EXERCISE GOAL →
Copy every one of the following items verbatim, line for line.
--- START ---
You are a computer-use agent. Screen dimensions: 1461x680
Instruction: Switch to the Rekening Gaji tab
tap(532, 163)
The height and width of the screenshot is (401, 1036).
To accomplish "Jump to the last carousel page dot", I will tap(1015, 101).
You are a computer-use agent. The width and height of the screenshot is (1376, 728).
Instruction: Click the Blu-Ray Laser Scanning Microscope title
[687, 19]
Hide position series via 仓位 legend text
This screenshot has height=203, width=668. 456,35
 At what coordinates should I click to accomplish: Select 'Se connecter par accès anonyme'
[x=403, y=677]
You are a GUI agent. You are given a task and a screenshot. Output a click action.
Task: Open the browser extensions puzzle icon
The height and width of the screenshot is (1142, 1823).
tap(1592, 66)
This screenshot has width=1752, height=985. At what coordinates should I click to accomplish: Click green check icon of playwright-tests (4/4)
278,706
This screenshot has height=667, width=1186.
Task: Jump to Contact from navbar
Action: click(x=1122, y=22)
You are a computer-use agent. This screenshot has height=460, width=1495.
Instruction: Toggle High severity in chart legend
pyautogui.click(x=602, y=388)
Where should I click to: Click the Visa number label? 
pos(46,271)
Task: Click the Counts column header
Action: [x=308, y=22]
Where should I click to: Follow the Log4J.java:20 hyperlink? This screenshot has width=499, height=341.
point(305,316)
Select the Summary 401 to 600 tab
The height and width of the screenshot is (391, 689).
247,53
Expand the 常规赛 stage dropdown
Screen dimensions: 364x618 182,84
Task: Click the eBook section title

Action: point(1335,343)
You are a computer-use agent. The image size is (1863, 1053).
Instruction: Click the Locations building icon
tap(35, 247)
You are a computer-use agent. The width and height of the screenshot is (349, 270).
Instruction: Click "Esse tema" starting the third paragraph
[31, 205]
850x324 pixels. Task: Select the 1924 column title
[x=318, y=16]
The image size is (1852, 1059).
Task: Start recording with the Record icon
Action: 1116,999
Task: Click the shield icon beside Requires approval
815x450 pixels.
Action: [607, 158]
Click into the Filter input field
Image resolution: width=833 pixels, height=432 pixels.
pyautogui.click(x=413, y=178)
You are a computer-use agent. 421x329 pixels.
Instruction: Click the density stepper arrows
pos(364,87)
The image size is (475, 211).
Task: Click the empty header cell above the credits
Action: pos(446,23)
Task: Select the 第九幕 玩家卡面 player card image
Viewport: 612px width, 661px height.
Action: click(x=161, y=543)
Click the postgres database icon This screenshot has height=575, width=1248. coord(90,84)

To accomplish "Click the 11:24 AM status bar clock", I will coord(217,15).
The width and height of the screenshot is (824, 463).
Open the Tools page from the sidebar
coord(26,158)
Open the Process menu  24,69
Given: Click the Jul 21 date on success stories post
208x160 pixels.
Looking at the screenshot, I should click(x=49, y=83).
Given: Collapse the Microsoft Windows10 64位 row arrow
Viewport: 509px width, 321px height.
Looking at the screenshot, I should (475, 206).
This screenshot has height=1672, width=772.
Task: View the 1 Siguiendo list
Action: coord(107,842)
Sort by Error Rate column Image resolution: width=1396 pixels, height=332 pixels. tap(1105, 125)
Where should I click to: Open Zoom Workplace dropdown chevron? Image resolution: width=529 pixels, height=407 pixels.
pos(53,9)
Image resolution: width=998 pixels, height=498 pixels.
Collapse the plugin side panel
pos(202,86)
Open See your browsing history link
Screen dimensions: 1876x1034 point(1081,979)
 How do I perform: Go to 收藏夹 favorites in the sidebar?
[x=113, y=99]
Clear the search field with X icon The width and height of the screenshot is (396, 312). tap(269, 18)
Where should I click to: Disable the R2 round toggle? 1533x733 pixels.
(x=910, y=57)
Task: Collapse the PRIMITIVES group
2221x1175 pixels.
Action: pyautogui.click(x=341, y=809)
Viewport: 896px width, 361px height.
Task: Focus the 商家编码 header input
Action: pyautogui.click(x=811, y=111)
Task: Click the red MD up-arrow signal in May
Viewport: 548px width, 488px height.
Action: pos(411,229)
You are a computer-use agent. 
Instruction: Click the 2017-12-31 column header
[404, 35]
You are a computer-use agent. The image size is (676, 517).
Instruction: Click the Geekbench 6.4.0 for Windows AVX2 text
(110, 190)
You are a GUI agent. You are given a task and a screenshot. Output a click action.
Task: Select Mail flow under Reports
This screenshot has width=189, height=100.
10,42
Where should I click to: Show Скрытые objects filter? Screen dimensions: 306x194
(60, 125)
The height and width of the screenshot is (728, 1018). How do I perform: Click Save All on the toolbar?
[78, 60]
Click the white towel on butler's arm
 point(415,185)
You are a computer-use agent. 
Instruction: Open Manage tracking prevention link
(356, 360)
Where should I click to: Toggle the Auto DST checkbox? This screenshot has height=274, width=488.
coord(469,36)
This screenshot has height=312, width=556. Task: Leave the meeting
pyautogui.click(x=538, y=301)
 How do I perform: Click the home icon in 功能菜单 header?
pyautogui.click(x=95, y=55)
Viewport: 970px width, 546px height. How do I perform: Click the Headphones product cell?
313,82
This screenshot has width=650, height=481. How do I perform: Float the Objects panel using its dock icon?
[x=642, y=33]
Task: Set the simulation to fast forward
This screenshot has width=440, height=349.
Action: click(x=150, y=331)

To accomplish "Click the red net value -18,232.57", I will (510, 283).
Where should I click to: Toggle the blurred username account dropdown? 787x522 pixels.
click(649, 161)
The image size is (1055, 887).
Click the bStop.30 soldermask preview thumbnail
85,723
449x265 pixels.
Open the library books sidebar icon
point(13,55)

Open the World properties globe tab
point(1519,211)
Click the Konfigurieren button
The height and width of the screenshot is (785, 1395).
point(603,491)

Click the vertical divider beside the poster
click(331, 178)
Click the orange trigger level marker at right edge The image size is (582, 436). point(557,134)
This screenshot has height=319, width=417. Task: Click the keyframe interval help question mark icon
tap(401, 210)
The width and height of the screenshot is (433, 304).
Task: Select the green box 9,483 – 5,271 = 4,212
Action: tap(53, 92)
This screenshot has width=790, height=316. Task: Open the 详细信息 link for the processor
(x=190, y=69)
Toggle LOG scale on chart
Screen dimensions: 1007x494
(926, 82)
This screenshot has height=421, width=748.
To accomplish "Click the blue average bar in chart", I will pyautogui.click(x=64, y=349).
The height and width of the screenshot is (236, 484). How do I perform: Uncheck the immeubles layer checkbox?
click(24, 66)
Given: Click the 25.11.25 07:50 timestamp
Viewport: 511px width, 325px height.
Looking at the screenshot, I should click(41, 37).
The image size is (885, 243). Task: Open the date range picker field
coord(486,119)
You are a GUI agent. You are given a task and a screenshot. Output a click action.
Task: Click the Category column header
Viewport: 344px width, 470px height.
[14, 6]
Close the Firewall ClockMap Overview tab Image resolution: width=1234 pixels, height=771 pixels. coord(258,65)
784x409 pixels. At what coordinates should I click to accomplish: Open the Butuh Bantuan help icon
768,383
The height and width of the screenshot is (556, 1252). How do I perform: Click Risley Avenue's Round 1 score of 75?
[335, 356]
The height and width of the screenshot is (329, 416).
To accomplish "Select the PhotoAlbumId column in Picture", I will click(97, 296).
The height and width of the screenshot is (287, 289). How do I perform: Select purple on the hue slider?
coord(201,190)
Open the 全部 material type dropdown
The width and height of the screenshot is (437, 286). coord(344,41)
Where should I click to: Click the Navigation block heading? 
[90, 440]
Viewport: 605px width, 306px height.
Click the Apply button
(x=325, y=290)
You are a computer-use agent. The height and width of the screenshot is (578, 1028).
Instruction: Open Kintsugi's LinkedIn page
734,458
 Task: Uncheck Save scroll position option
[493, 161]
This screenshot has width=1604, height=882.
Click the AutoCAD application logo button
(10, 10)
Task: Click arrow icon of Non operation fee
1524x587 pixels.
--- END ---
ANSWER TO THE PROBLEM →
You are a computer-use agent. Screen dimensions: 1461x680
Instruction: Switch to the Rekening Gaji tab
tap(532, 163)
The height and width of the screenshot is (401, 1036).
To accomplish "Jump to the last carousel page dot", I will tap(1015, 101).
You are a computer-use agent. The width and height of the screenshot is (1376, 728).
Instruction: Click the Blu-Ray Laser Scanning Microscope title
[687, 19]
Hide position series via 仓位 legend text
This screenshot has height=203, width=668. 456,35
 At what coordinates should I click to accomplish: Select 'Se connecter par accès anonyme'
[x=403, y=677]
You are a GUI agent. You are given a task and a screenshot. Output a click action.
Task: Open the browser extensions puzzle icon
The height and width of the screenshot is (1142, 1823).
tap(1592, 66)
This screenshot has width=1752, height=985. At what coordinates should I click to accomplish: Click green check icon of playwright-tests (4/4)
278,706
This screenshot has height=667, width=1186.
Task: Jump to Contact from navbar
Action: click(x=1122, y=22)
You are a computer-use agent. This screenshot has height=460, width=1495.
Instruction: Toggle High severity in chart legend
pyautogui.click(x=602, y=388)
Where should I click to: Click the Visa number label? 
pos(46,271)
Task: Click the Counts column header
Action: [x=308, y=22]
Where should I click to: Follow the Log4J.java:20 hyperlink? This screenshot has width=499, height=341.
point(305,316)
Select the Summary 401 to 600 tab
The height and width of the screenshot is (391, 689).
247,53
Expand the 常规赛 stage dropdown
Screen dimensions: 364x618 182,84
Task: Click the eBook section title

Action: point(1335,343)
You are a computer-use agent. The image size is (1863, 1053).
Instruction: Click the Locations building icon
tap(35, 247)
You are a computer-use agent. The width and height of the screenshot is (349, 270).
Instruction: Click "Esse tema" starting the third paragraph
[31, 205]
850x324 pixels. Task: Select the 1924 column title
[x=318, y=16]
The image size is (1852, 1059).
Task: Start recording with the Record icon
Action: 1116,999
Task: Click the shield icon beside Requires approval
815x450 pixels.
Action: [607, 158]
Click into the Filter input field
Image resolution: width=833 pixels, height=432 pixels.
pyautogui.click(x=413, y=178)
You are a computer-use agent. 421x329 pixels.
Instruction: Click the density stepper arrows
pos(364,87)
The image size is (475, 211).
Task: Click the empty header cell above the credits
Action: pos(446,23)
Task: Select the 第九幕 玩家卡面 player card image
Viewport: 612px width, 661px height.
Action: click(x=161, y=543)
Click the postgres database icon This screenshot has height=575, width=1248. coord(90,84)

To accomplish "Click the 11:24 AM status bar clock", I will coord(217,15).
The width and height of the screenshot is (824, 463).
Open the Tools page from the sidebar
coord(26,158)
Open the Process menu  24,69
Given: Click the Jul 21 date on success stories post
208x160 pixels.
Looking at the screenshot, I should click(x=49, y=83).
Given: Collapse the Microsoft Windows10 64位 row arrow
Viewport: 509px width, 321px height.
Looking at the screenshot, I should (475, 206).
This screenshot has height=1672, width=772.
Task: View the 1 Siguiendo list
Action: coord(107,842)
Sort by Error Rate column Image resolution: width=1396 pixels, height=332 pixels. tap(1105, 125)
Where should I click to: Open Zoom Workplace dropdown chevron? Image resolution: width=529 pixels, height=407 pixels.
pos(53,9)
Image resolution: width=998 pixels, height=498 pixels.
Collapse the plugin side panel
pos(202,86)
Open See your browsing history link
Screen dimensions: 1876x1034 point(1081,979)
 How do I perform: Go to 收藏夹 favorites in the sidebar?
[x=113, y=99]
Clear the search field with X icon The width and height of the screenshot is (396, 312). tap(269, 18)
Where should I click to: Disable the R2 round toggle? 1533x733 pixels.
(x=910, y=57)
Task: Collapse the PRIMITIVES group
2221x1175 pixels.
Action: pyautogui.click(x=341, y=809)
Viewport: 896px width, 361px height.
Task: Focus the 商家编码 header input
Action: pyautogui.click(x=811, y=111)
Task: Click the red MD up-arrow signal in May
Viewport: 548px width, 488px height.
Action: pos(411,229)
You are a computer-use agent. 
Instruction: Click the 2017-12-31 column header
[404, 35]
You are a computer-use agent. The image size is (676, 517).
Instruction: Click the Geekbench 6.4.0 for Windows AVX2 text
(110, 190)
You are a GUI agent. You are given a task and a screenshot. Output a click action.
Task: Select Mail flow under Reports
This screenshot has width=189, height=100.
10,42
Where should I click to: Show Скрытые objects filter? Screen dimensions: 306x194
(60, 125)
The height and width of the screenshot is (728, 1018). How do I perform: Click Save All on the toolbar?
[78, 60]
Click the white towel on butler's arm
 point(415,185)
You are a computer-use agent. 
Instruction: Open Manage tracking prevention link
(356, 360)
Where should I click to: Toggle the Auto DST checkbox? This screenshot has height=274, width=488.
coord(469,36)
This screenshot has height=312, width=556. Task: Leave the meeting
pyautogui.click(x=538, y=301)
 How do I perform: Click the home icon in 功能菜单 header?
pyautogui.click(x=95, y=55)
Viewport: 970px width, 546px height. How do I perform: Click the Headphones product cell?
313,82
This screenshot has width=650, height=481. How do I perform: Float the Objects panel using its dock icon?
[x=642, y=33]
Task: Set the simulation to fast forward
This screenshot has width=440, height=349.
Action: click(x=150, y=331)

To accomplish "Click the red net value -18,232.57", I will (510, 283).
Where should I click to: Toggle the blurred username account dropdown? 787x522 pixels.
click(649, 161)
The image size is (1055, 887).
Click the bStop.30 soldermask preview thumbnail
85,723
449x265 pixels.
Open the library books sidebar icon
point(13,55)

Open the World properties globe tab
point(1519,211)
Click the Konfigurieren button
The height and width of the screenshot is (785, 1395).
point(603,491)

Click the vertical divider beside the poster
click(331, 178)
Click the orange trigger level marker at right edge The image size is (582, 436). point(557,134)
This screenshot has height=319, width=417. Task: Click the keyframe interval help question mark icon
tap(401, 210)
The width and height of the screenshot is (433, 304).
Task: Select the green box 9,483 – 5,271 = 4,212
Action: tap(53, 92)
This screenshot has width=790, height=316. Task: Open the 详细信息 link for the processor
(x=190, y=69)
Toggle LOG scale on chart
Screen dimensions: 1007x494
(926, 82)
This screenshot has height=421, width=748.
To accomplish "Click the blue average bar in chart", I will pyautogui.click(x=64, y=349).
The height and width of the screenshot is (236, 484). How do I perform: Uncheck the immeubles layer checkbox?
click(24, 66)
Given: Click the 25.11.25 07:50 timestamp
Viewport: 511px width, 325px height.
Looking at the screenshot, I should click(41, 37).
The image size is (885, 243). Task: Open the date range picker field
coord(486,119)
You are a GUI agent. You are given a task and a screenshot. Output a click action.
Task: Click the Category column header
Viewport: 344px width, 470px height.
[14, 6]
Close the Firewall ClockMap Overview tab Image resolution: width=1234 pixels, height=771 pixels. coord(258,65)
784x409 pixels. At what coordinates should I click to accomplish: Open the Butuh Bantuan help icon
768,383
The height and width of the screenshot is (556, 1252). How do I perform: Click Risley Avenue's Round 1 score of 75?
[335, 356]
The height and width of the screenshot is (329, 416).
To accomplish "Select the PhotoAlbumId column in Picture", I will click(97, 296).
The height and width of the screenshot is (287, 289). How do I perform: Select purple on the hue slider?
coord(201,190)
Open the 全部 material type dropdown
The width and height of the screenshot is (437, 286). coord(344,41)
Where should I click to: Click the Navigation block heading? 
[90, 440]
Viewport: 605px width, 306px height.
Click the Apply button
(x=325, y=290)
You are a computer-use agent. The height and width of the screenshot is (578, 1028).
Instruction: Open Kintsugi's LinkedIn page
734,458
 Task: Uncheck Save scroll position option
[493, 161]
This screenshot has width=1604, height=882.
Click the AutoCAD application logo button
(10, 10)
Task: Click arrow icon of Non operation fee
1524x587 pixels.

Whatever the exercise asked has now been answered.